Ma questo non è il solo costo che la collettività paga al fenomeno, perché si deve considerare una notevole quota di attività non coperta dalle assicurazioni sociali (attività e mansioni non tutelate) o a carico di altre assicurazioni sociali (si vedano, per esempio gli addetti alla navigazione marittima) che, ovviamente, l’I.N.A.I.L. non è in grado di quantificare.

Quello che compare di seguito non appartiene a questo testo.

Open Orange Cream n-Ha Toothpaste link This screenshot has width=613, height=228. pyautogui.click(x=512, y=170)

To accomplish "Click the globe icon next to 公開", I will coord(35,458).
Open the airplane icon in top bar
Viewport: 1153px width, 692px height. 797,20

Inoltre, esistono gli oneri a carico del datore di lavoro, fasce di assenza dal lavoro in franchigia (l’obbligo della denuncia di infortunio - ed il conseguente indennizzo da parte dell’Istituto - scatta solo per quegli eventi che richiedono un periodo di assenza non inferiore ai tre giorni lavorativi), il macchinario da riparare, il sostituto da addestrare, il tempo “perso” dai compagni di lavoro per il soccorso o lo shock, penali per ritardata consegna, spese legali, etc, e che si quantificano, per la singola azienda, pari a due volte e mezzo il costo assicurato e per la collettività, grosso modo lo stesso.

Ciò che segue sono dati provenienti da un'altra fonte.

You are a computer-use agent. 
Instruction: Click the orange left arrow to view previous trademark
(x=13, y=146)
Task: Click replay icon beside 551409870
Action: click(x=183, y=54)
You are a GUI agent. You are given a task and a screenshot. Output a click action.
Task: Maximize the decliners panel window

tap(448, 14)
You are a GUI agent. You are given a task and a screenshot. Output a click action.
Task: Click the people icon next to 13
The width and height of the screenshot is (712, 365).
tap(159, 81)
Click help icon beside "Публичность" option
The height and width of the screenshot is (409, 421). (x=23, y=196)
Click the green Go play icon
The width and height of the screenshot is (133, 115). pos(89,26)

L’infortunato, poi, oltre a ricavarne un danno alla persona ed anche dopo l’erogazione dell’indennizzo, va incontro ad oneri che, secondo studi tedeschi, rappresentano mediamente circa il 25% del danno stesso.

Questo per quanto concerne il costo sociale ad evento lesivo verificato, ma esistono anche gli oneri sostenuti per la prevenzione che, generalmente, vengono ripartiti tra quelli intrapresi al momento dell’avvio dell’attività, il normale procedere della produzione e quelli derivati dal controllo esercitato dagli organi a ciò preposti.

Data la delicatezza dell’argomento, quantificarne l’entità si presenta difficoltoso, separare, cioè, quanto si spende per la prevenzione da quello che è funzionale al miglioramento della produzione, se non solo attraverso ampi margini di approssimazione.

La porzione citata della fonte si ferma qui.